"For me, it's been great getting back to playing," says guitarist Scott Quattlebaum (a.k.a. "Mookie"), a founding member of Charleston rock band Uncle Mingo, who, despite a busy day job as a developer, finds time to produce tracks with his longtime mates in his home studio. "That whole creative process in the studio and with the band is terrific. We've done more than I ever thought we would do. I have no regrets. I'm just excited to play like we're doing now."
Uncle Mingo formed in 1989 during a lull in the local scene when very little new rock action was happening. Along with a handful of like-minded garage and jam bands, they quickly rose to prominence with a regular string of wild, theatrical performances at the Music Farm, Myskyn's Club Dog Alley, and the Windjammer.

__Your tasks__.
#1 In the Uncle Mingo passage, take the part that opens with the words containing "Uncle Mingo formed" and closes with "and the Windjammer.", and write it out again, swapping "garage" for "punk".
#2 Carry on the Uncle Mingo passage from its last sentence.
The lines after this come from a separate source.

__Dataset records__.

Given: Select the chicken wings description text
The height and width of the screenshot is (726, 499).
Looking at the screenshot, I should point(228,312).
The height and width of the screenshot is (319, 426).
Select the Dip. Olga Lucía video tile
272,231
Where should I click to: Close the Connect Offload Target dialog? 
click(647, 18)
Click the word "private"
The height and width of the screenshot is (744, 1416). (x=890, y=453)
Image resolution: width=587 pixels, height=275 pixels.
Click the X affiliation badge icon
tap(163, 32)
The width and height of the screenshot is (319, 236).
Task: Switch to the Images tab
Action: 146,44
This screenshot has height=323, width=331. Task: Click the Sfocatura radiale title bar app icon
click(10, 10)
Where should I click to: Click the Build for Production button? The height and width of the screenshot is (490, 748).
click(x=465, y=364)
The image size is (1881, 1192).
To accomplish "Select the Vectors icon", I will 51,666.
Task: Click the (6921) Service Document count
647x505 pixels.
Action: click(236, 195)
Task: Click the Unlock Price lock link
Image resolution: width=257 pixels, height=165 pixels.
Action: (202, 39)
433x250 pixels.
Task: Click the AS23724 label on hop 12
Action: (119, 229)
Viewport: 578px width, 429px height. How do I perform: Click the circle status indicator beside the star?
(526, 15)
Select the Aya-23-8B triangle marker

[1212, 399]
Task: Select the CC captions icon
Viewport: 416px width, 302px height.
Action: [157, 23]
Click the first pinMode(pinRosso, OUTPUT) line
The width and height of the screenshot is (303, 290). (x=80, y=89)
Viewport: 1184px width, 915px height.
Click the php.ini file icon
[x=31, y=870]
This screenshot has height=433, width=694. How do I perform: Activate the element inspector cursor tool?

__Response list__.
#1
Uncle Mingo formed in 1989 during a lull in the local scene when very little new rock action was happening. Along with a handful of like-minded punk and jam bands, they quickly rose to prominence with a regular string of wild, theatrical performances at the Music Farm, Myskyn's Club Dog Alley, and the Windjammer.

#2
The classic Mingo lineup featured Quattlebaum on vocals and guitar, Bryan "Mo" Moore on vocals and bass, drummer Robert Thorn, and keyboardist/saxophonist Jason Moore. Old-time fans from the early '90s still recognize the ringy snare drum and saxophone lines of "Little Baby Brother," the funk bass poppin' of "Remember Me," the piano boogie of "Sydney," and the heavy Chili Pepper-esque rock groove of "Super Stupid Things." One of the most enduring fan favorites may be their band's best regional hit, "Bottle of Moonlight."
Mingo recorded a few indie albums and toured the East Coast through 1998, when things nearly ended with a band scuffle during a particularly tense tour. These days, with drummer Greg Walker (of the Blue Dogs) on board as main timekeeper, the funky fun continues at its own pace.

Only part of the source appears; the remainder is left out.